Proposed restrictions under the US CLARITY Act on stablecoin yields could drive capital offshore, away from regulated markets. Mega Matrix’s Colin Butler argues that banning compliant stablecoins from offering yield could push capital into synthetic structures outside US oversight. Payment stablecoins like USDC must be fully backed by cash or short-term Treasuries under the GENIUS Act, limiting yield options and potentially accelerating capital migration.

The ban on stablecoin yields may lead to increased demand for “synthetic dollars,” which are dollar-pegged instruments maintained through trading strategies. Ethena’s USDe generates yield through delta-neutral strategies involving crypto collateral, falling outside the payment stablecoin definition. Critics warn that limiting onshore yield could push capital into unregulated offshore structures, bypassing US regulations.

Banks fear that yield-bearing stablecoins could trigger deposit outflows and weaken lending capacity. However, Falcon Finance’s Andrei Grachev argues that stablecoins provide access to crypto-native environments where traditional banking rails are inefficient. Butler warns that banning yield on compliant stablecoins could impact US competitiveness globally, potentially benefiting countries with yield-bearing digital currencies like China.

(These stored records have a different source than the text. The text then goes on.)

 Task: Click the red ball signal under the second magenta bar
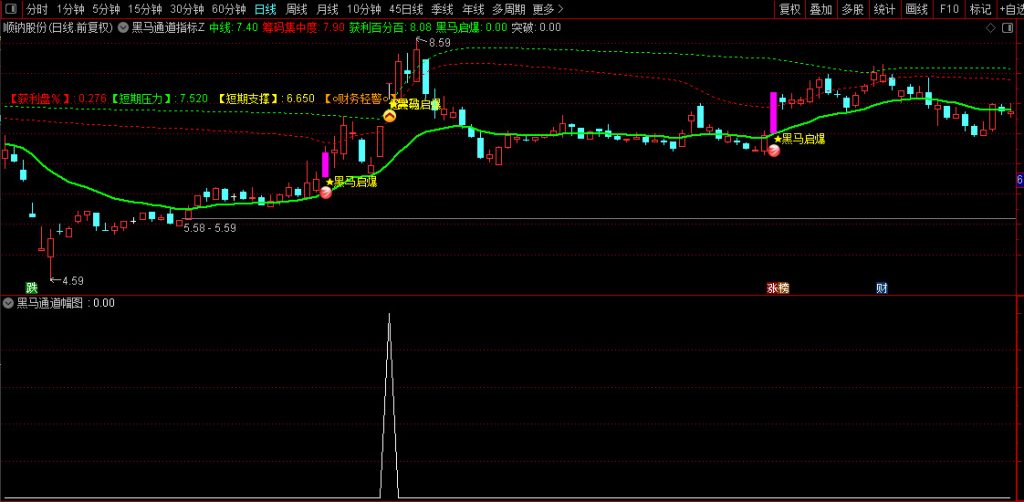click(x=773, y=150)
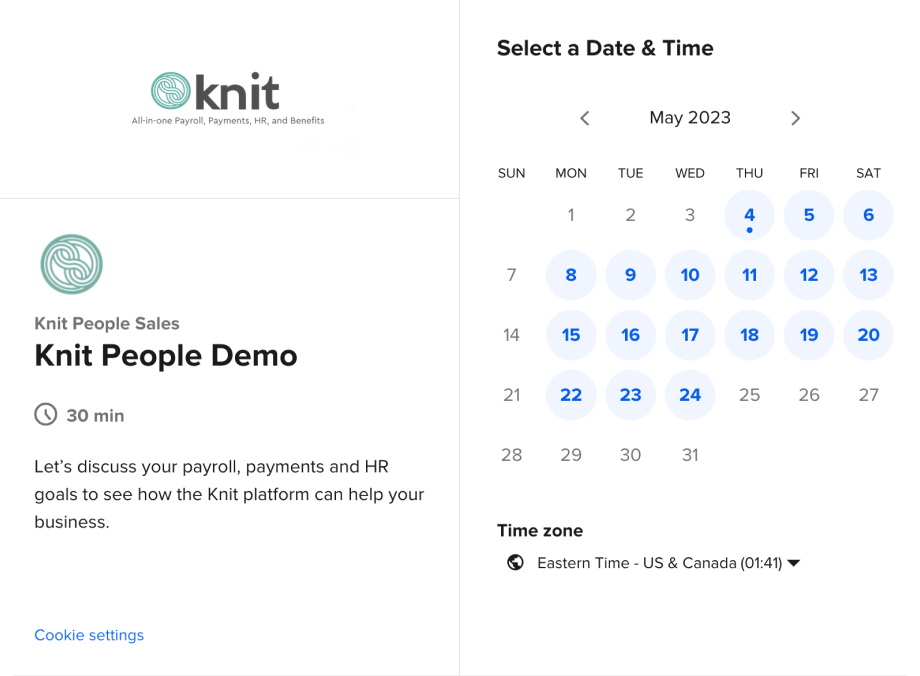Click the circular Knit People logo avatar
The height and width of the screenshot is (676, 920).
70,264
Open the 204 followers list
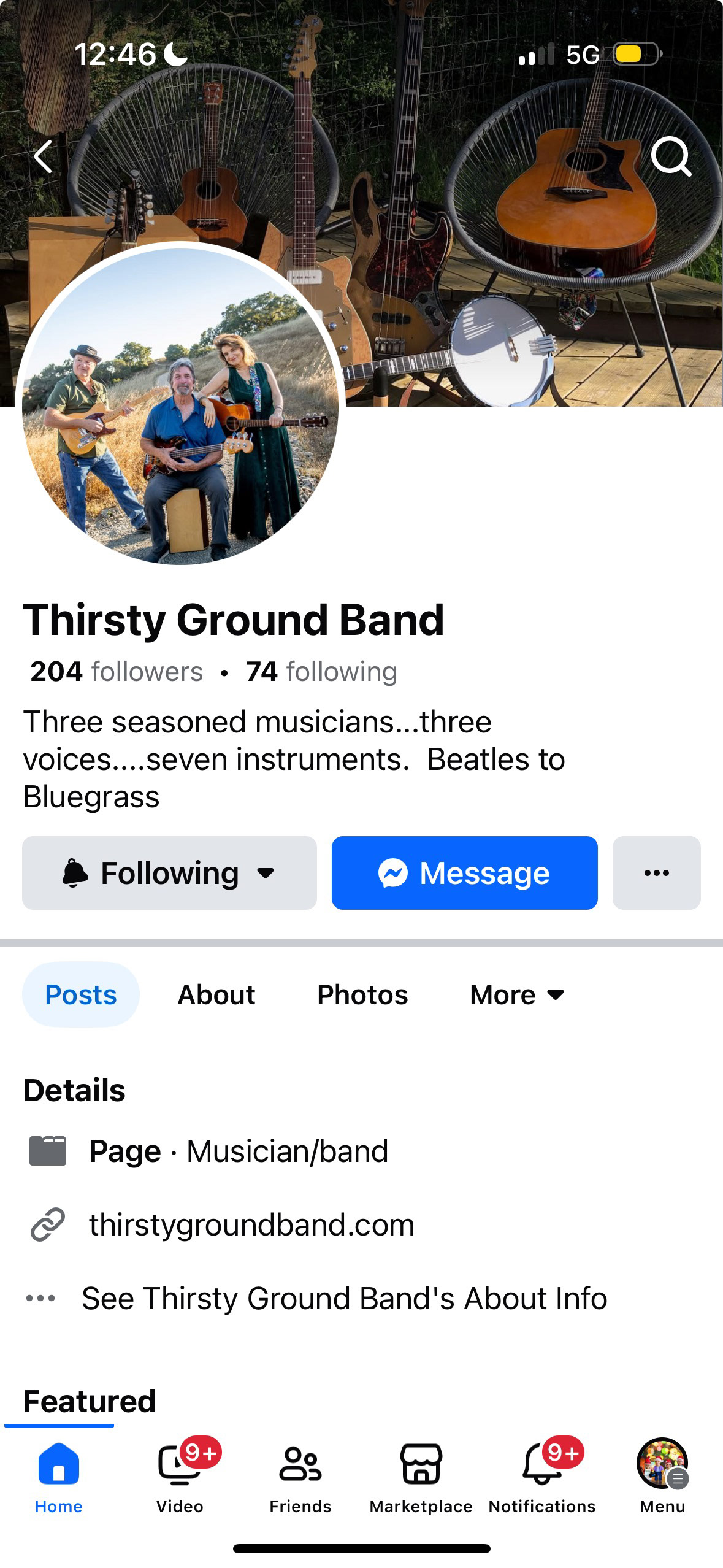Image resolution: width=723 pixels, height=1568 pixels. 117,672
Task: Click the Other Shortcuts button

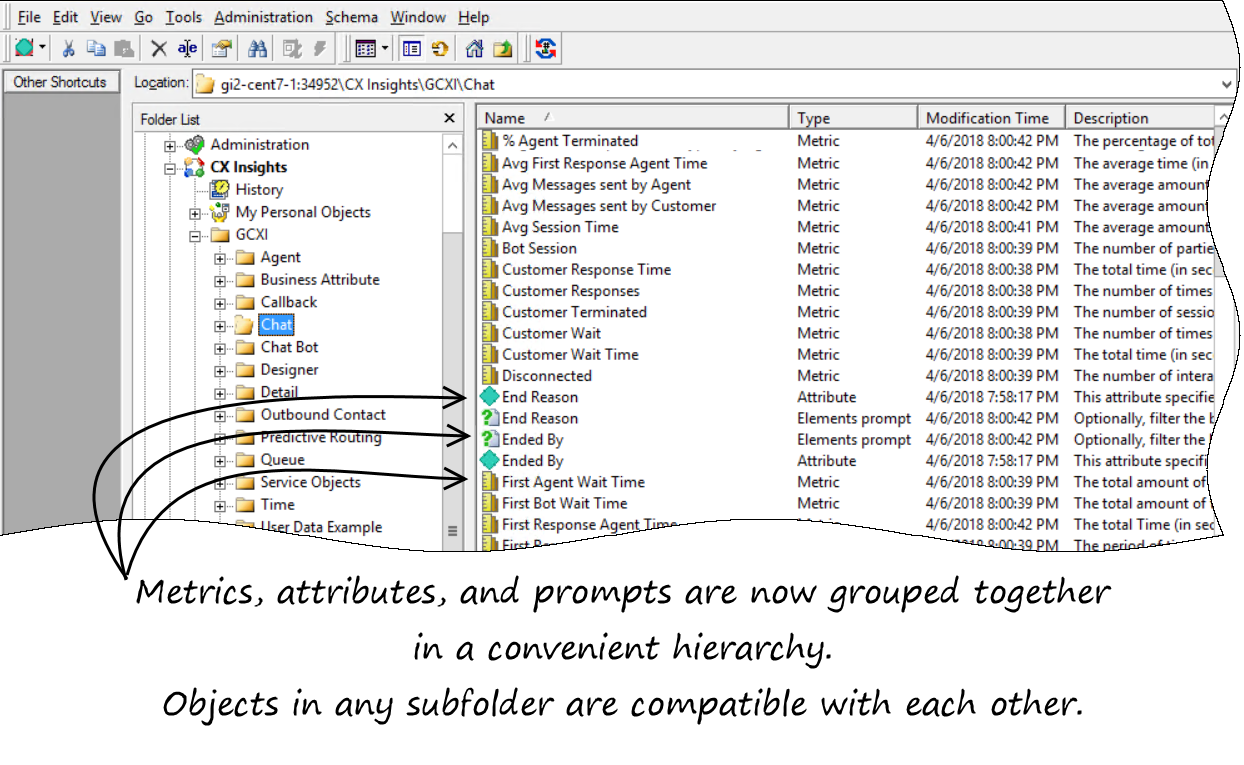Action: [x=60, y=82]
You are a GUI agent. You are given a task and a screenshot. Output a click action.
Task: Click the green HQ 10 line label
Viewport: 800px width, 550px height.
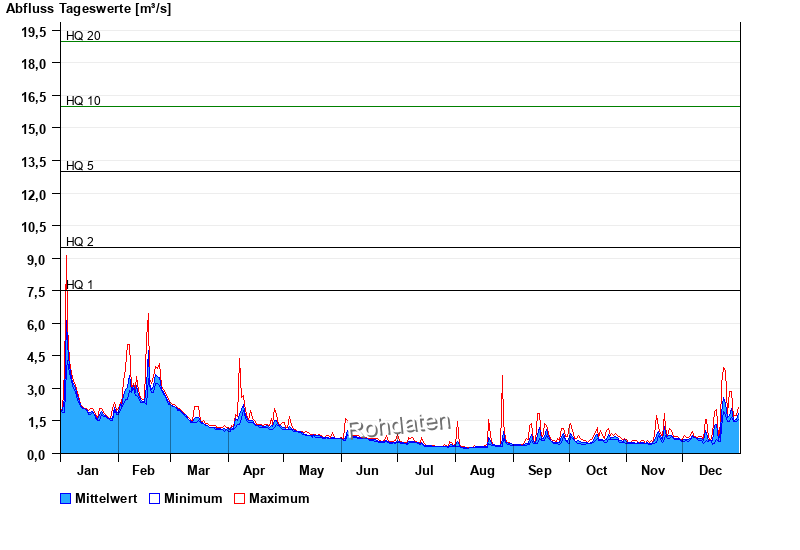[83, 101]
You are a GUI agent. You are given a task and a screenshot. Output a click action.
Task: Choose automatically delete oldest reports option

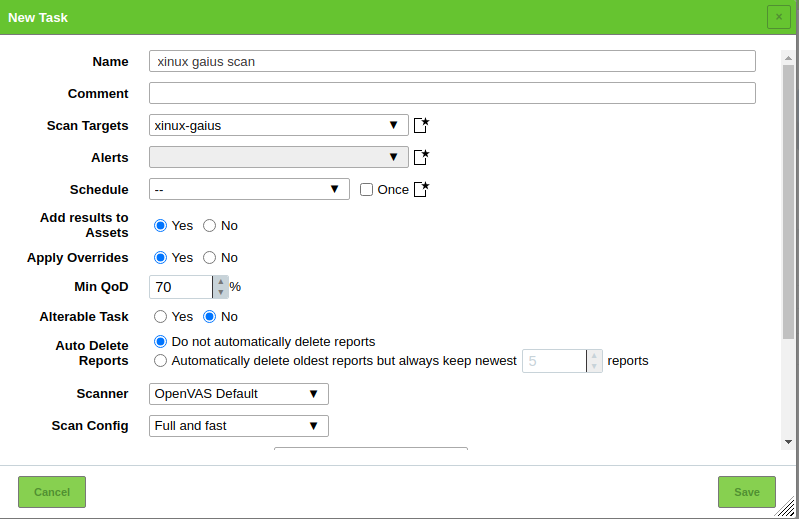click(x=160, y=360)
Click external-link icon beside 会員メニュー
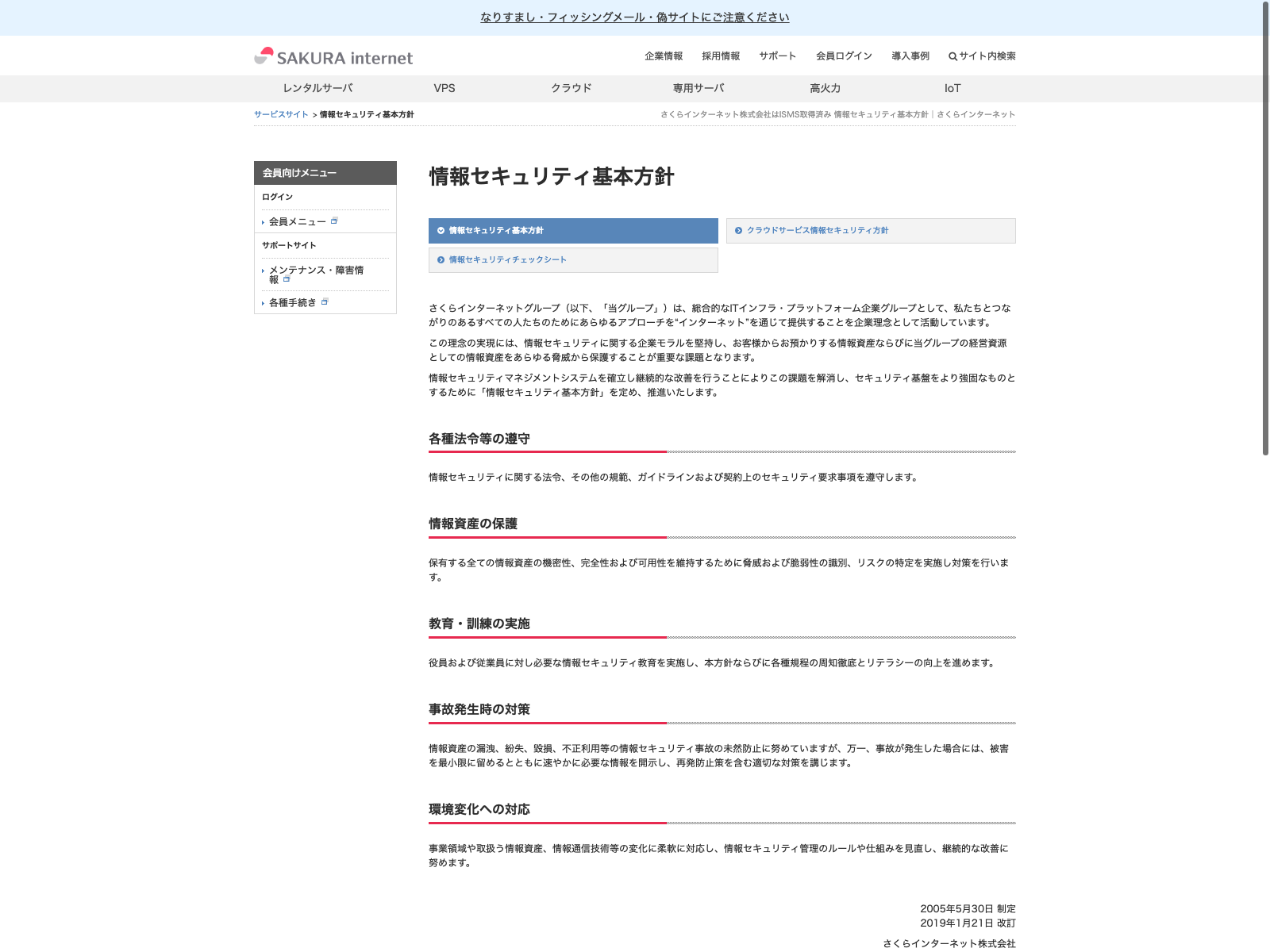Screen dimensions: 1270x952 click(334, 221)
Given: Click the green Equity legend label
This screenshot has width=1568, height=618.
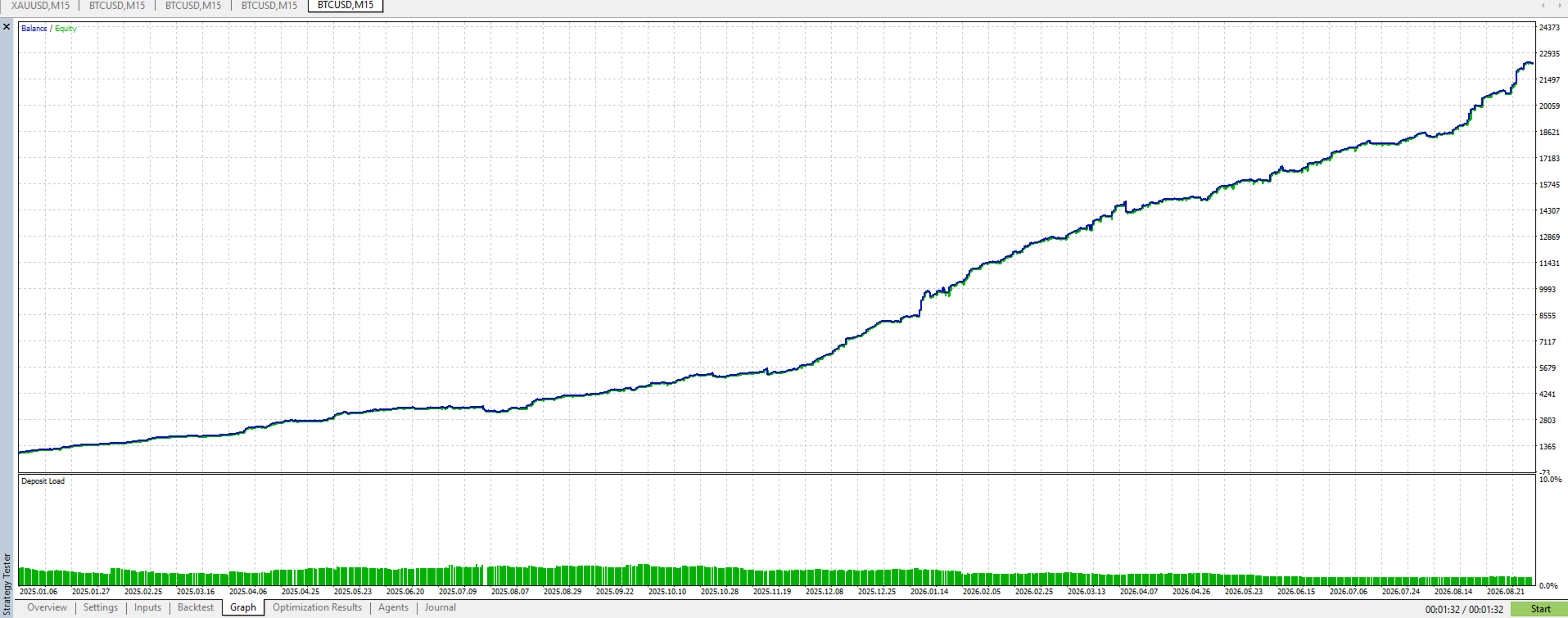Looking at the screenshot, I should tap(66, 29).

The US risks losing its competitive edge by banning yield on compliant stablecoins, pushing capital towards interest-bearing digital currencies like China’s digital yuan. Grachev suggests the US should set clear standards for auditable yield products to maintain leadership. However, the current CLARITY Act draft may treat all yield as equal, failing to differentiate between transparent, regulated structures and opaque alternatives.